En tant que Palestinien, né et élevé dans un camp de réfugiés à Gaza, j’ai tde tous temps été familiarisé avec la question des prisonniers et le discours politique les concernant. Mon quartier, comme tous les quartiers de Gaza, était peuplé d’un grand nombre d’anciens prisonniers, ou de familles dont les membres ont connu l’emprisonnement dans le passé ou le présent.
Cependant, à partir de 2016, ma relation avec le sujet a pris, faute d’un meilleur terme, une approche plus « universitaire ».
Depuis lors, et jusqu’à présent, j’ai interviewé des dizaines d’anciens prisonniers et de membres de leurs familles. Certains ont été emprisonnés par Israël, d’autres par l’Autorité palestinienne. J’ai même parlé à des prisonniers qui ont connu la brutalité des prisons du Moyen-Orient, de l’Irak à la Syrie, en passant par l’Égypte et le Liban.
Quelques-uns, particulièrement malchanceux, ont enduré de multiples expériences carcérales et ont été torturés par des individus parlant des langues différentes.
Certains prisonniers, aujourd’hui bien âgés, ont été emprisonnés par l’armée britannique, qui a colonisé la Palestine entre 1920 et 1948. Ils étaient détenus conformément aux règlements dits de défense (d’urgence) de 1945, un code juridique arbitraire qui permettait aux Britanniques d’emprisonner sans limite de nombre ni de temps des Arabes palestiniens rebelles sans avoir à fournir de motif ni à engager une procédure régulière.
Ce système reste en vigueur à ce jour, puisqu’il a été adopté par Israël après la fin du mandat britannique.
Après des modifications mineures en 1979 et le changement de nom de la loi en « Loi israélienne sur l’autorité en état d’urgence », il s’agit essentiellement de la « détention administrative » d’aujourd’hui. Elle permet à Israël d’incarcérer des Palestiniens, pratiquement indéfiniment, sur la base de « preuves secrètes » qui ne sont pas communiquées, même à l’avocat de la défense.
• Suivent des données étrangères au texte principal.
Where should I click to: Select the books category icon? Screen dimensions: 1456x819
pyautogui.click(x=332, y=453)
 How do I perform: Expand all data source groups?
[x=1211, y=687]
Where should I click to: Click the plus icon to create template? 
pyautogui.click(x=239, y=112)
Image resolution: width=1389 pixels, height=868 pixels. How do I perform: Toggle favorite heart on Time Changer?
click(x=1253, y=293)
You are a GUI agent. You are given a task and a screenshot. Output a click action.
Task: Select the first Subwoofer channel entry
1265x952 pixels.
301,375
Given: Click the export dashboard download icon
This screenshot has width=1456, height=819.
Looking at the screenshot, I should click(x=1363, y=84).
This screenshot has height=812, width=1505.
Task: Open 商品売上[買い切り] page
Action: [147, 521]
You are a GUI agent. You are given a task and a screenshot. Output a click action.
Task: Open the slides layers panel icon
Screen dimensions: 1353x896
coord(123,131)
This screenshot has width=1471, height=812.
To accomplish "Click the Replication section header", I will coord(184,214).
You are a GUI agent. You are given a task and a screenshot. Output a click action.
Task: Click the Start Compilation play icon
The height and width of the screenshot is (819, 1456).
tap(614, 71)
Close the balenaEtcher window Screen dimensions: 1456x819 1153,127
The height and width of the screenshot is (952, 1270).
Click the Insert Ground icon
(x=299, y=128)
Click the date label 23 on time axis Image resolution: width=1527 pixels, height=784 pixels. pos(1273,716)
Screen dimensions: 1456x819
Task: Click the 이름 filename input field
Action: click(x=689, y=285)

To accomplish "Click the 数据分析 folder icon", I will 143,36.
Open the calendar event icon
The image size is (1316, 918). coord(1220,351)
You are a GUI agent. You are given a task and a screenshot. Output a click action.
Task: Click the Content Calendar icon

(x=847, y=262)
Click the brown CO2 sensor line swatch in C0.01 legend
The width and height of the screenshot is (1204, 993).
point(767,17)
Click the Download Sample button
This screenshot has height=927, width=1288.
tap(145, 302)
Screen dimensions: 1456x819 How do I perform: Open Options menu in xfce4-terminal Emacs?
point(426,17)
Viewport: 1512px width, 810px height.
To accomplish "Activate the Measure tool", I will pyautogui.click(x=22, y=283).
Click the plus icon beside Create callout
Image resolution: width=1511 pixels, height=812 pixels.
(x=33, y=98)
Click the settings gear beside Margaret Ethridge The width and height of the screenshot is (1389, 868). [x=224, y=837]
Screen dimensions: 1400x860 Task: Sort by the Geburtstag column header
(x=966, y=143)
Ces lois « d’urgence » sont toujours en place, simplement parce que les Palestiniens n’ont jamais cessé de résister.
Des milliers de Palestiniens ont été détenus sans preuve ni procès pendant la première Intifada palestinienne, le soulèvement de 1987. La plupart d’entre eux ont été maintenus dans des conditions de vie terribles, dans des villes de tentes dans le désert du Naqab.
Selon la Commission palestinienne des affaires des détenus et anciens détenus, environ un million de Palestiniens ont été emprisonnés entre 1967 et 2021.
À l’heure actuelle, des centaines de « détenus administratifs » palestiniens sont incarcérés dans des prisons israéliennes, ce qui constitue une violation du droit international à plusieurs titres : détention de prisonniers sans procès ni procédure régulière, et transfert de prisonniers vers des territoires ennemis, ce dernier point constituant une violation flagrante de la quatrième convention de Genève de 1949.
Bien entendu, le respect du droit international n’a jamais été le point fort d’Israël. En fait, Israël continue d’ignorer délibérément le droit international dans de nombreux aspects de son occupation militaire illégale de la Palestine, justifiant ces actions par des raisons de « sécurité ».
Les Palestiniens font également ce qu’ils font le mieux, résister, dans les circonstances les plus difficiles et par tous les moyens à leur disposition. Il est révélateur que la résistance la plus forte prend place à l’intérieur des murs de la prison, sous la forme de grévistes de la faim à l’air squelettique et souvent mourants.
Khalil Awawdeh, un Palestinien de 40 ans originaire d’un village près d’Al-Khalil (Hébron), est le dernier prisonnier gréviste de la faim à entrer dans l’histoire, en s’abstenant simplement de manger pendant 180 jours. Son poids est tombé à 38 kilos, après avoir perdu plus de 40 kilos.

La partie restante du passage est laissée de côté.